I met Workneh in the mid-nineties through the Oromo Community in London – this led to us getting married in 2005 and we had our son Yadata in August 2006.
As long as I have known him, Workneh’s post-retirement dream was to build a school in the town he grew up in because he knew the struggle that was the journey to get to and back from school from first-hand experience. During his 24-year career in Camden Education, his fervour for supporting local communities and refugee groups has had a remarkable impact on the lives of so many Camden residents and this will always be his legacy – helping people’s lives through education.
This is why we have set up the Workneh Dechasa Education Foundation, to realise his dream by building a local school and making sure the children of Workneh’s hometown get the chance to have a stable education.
I have worked extensively with local authorities, government departments, schools in London over 27 years. I also worked closely in improving education for marginalised groups with Workneh while he was working in Camden Education.

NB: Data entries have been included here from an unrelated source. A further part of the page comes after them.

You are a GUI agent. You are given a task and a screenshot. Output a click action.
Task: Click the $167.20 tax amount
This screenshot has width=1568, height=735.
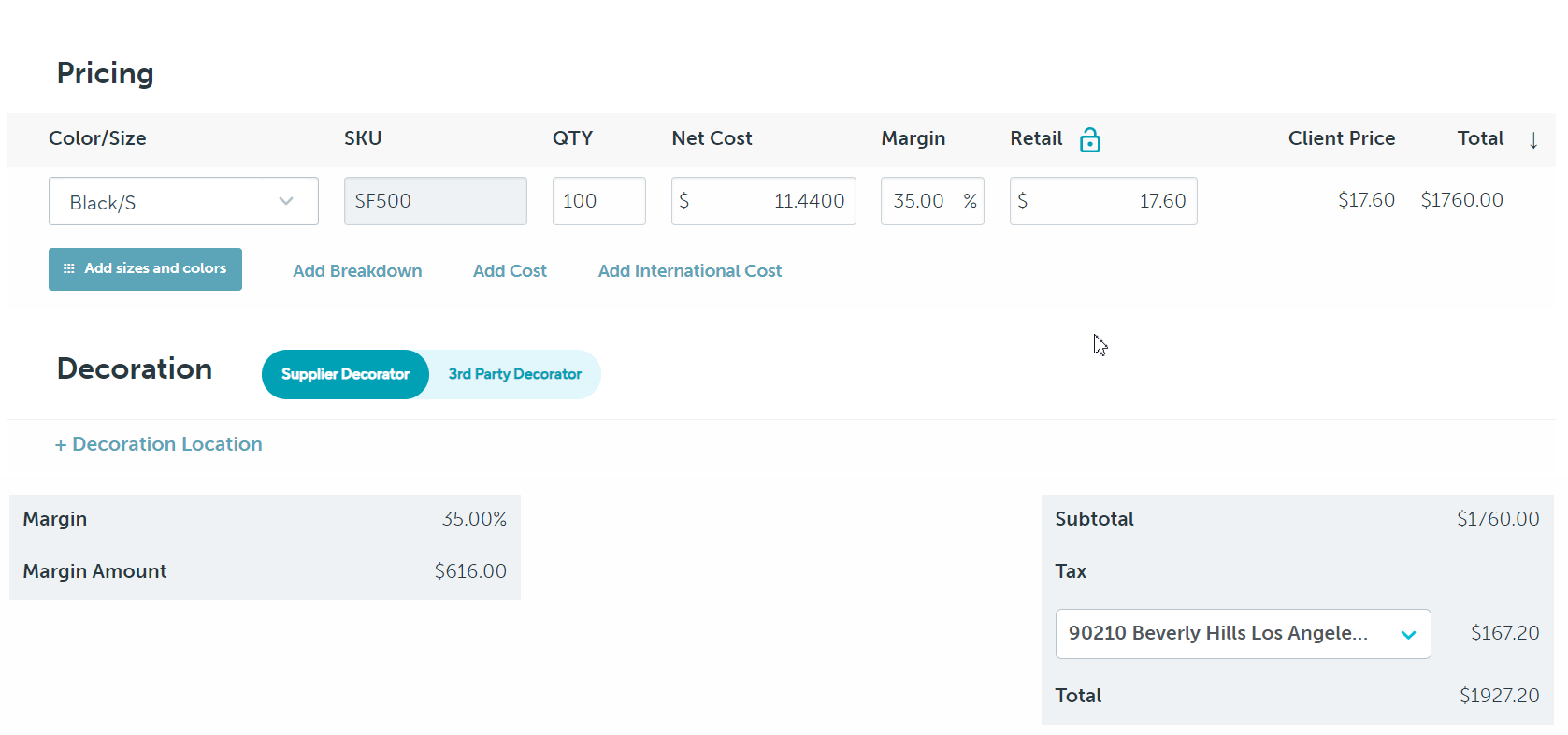pyautogui.click(x=1504, y=633)
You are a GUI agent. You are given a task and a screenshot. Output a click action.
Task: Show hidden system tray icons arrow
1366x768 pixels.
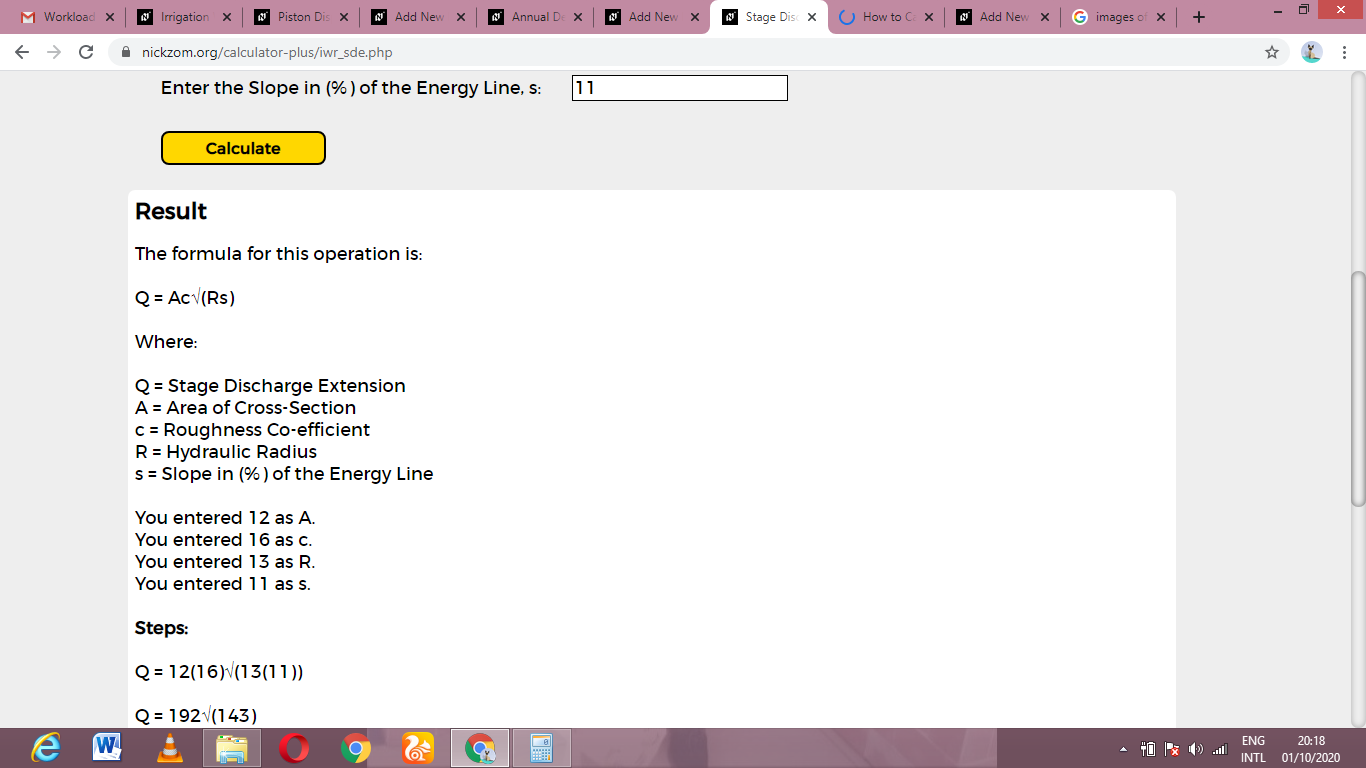[1123, 749]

I have known Workneh for over 30 years and he was a close friend. His wishes were to establish primary schools in his hometown to support children in rural areas. I have joined the Workneh Dechasa Educational Foundation charity to support and celebrate his legacy working with disadvantaged and marginalised groups in education.
I strongly believe in the Charity objectives of providing and assisting in the provision of an Elementary School in memory of Workneh Dechasa, in his birthplace in Guder – Oromia in Ethiopia.
As a colleague, I worked with Workneh supporting Supplementary Schools in Camden that offered
out-of-hours education to a range of different communities, focusing on mother tongue classes and core subjects.
Now I want to remember Workneh by being involved in the planning and delivery of the school he wanted to build for his own community in Oromia. I hope this project is able to bring a part of Workneh’s plans to fruition.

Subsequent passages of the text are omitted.